There are a number of ajustments that may or may not be possible to the netBook to optimize performance of one sort or another. This section discusses the various possibilities, although many of them do not work quite yet.
The /proc directory contains files or directories that allow various settings to be made for the netBook.
If set to 1 (Set it by merely: "echo 1 > /proc/sys/vm/laptop_mode") the disks will be written to less often, apparently. What this really means for the netBook is not quite understood, but it seems like it might be a good thing to set.

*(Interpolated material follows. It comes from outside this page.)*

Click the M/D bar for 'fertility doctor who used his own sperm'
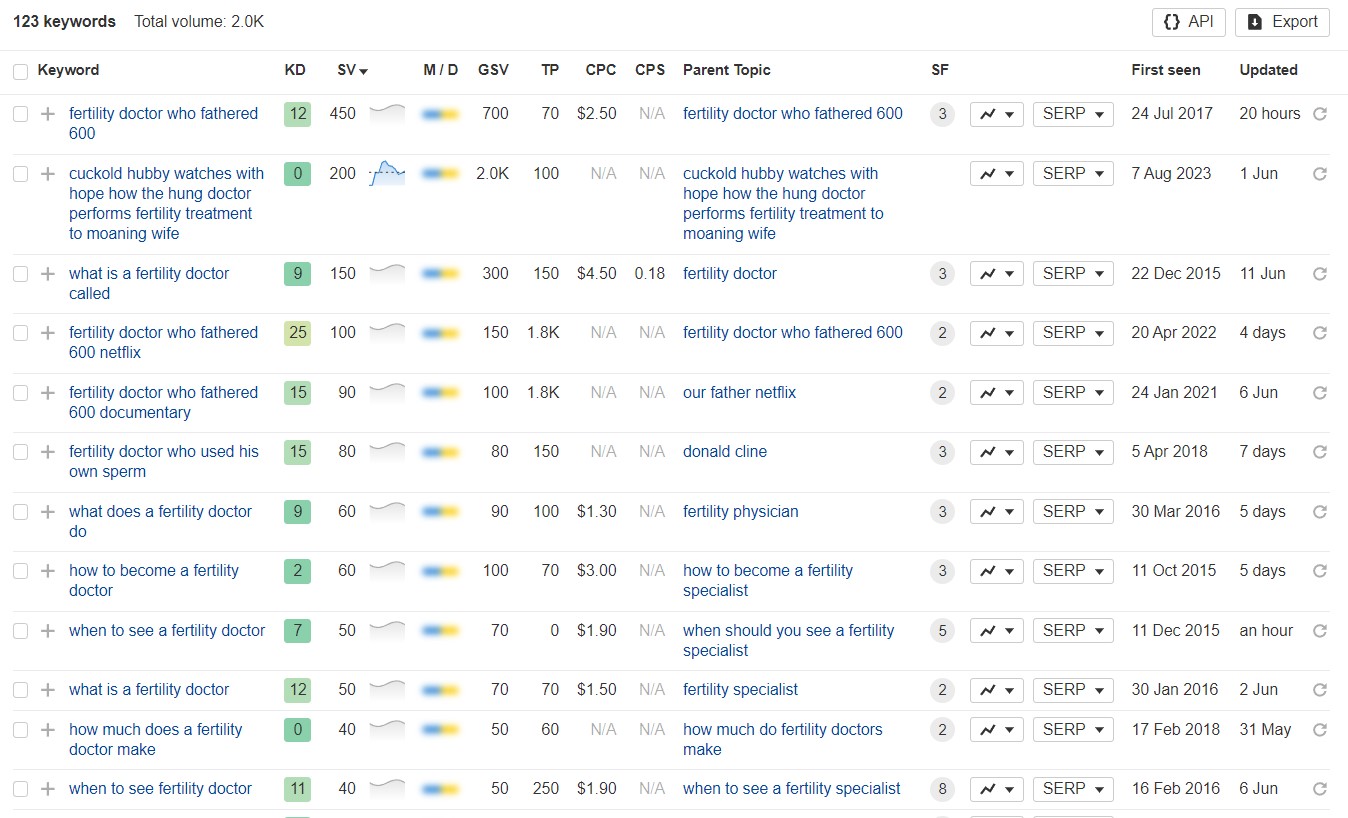The image size is (1348, 818). [440, 453]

Has speed, speed-max, and speed-min which represent a possible control of cpu clock speed. However, these options do not seem to be able to be adjusted at the moment. Apparently this option in /proc/... is deprecated now. In the 2.6 kernel /sysfs is used for this option, so perhaps it only works in the 2.6 kernels. The idea here is that the cpu clock speed can be adjusted on the fly to conserve energy or perhaps to overclock to maximize performance.
Has many of the settings specific to the netBook, including touch screen settings as described in the section on X Windows. Those settings that can be changed, are changed by "echo VALUE > /proc/netbook/foo".
battery: tells whether a battery is present or not.
brightness: sets the screen brightness.
contrast: sets the screen contrast.
external-power: tell whether external power is present or not.
touchscreen: this directory has adjustments for the touch screen, as described in the X windows section.
The utility "hdparm" can be used to adjust IDE performance, although at present no adjustments seem to be of much help. Check out hdparm and ide performance for a complete discussion. Note that the disk access is 16 bit IO only (-c0 for hdparm) because pcmcia is 16-bit pc card. No PIO or DMA modes seem to be possible at present; this seems to be a kernel development issue. Further, pcmcia disk access (which includes the compactflash IDE card) at present uses a slower polling method, rather than IRQ's. Timing disk access using, e.g., "hdparm -tT /dev/hda", the quickest reads I've been able to achieve are around 2 MB/s. "hdparm -u1 /dev/hda" might be helpful.
You can check the current various settings for your disk by executing "cat /proc/ide/hda/settings."
Apparently these clocks are different, and the EPOC system could potentially access the hardware clock. However, reboots seem to set the hardware clock back to 1971. "hwclock --systohc" will set the system clock to the hardware clock.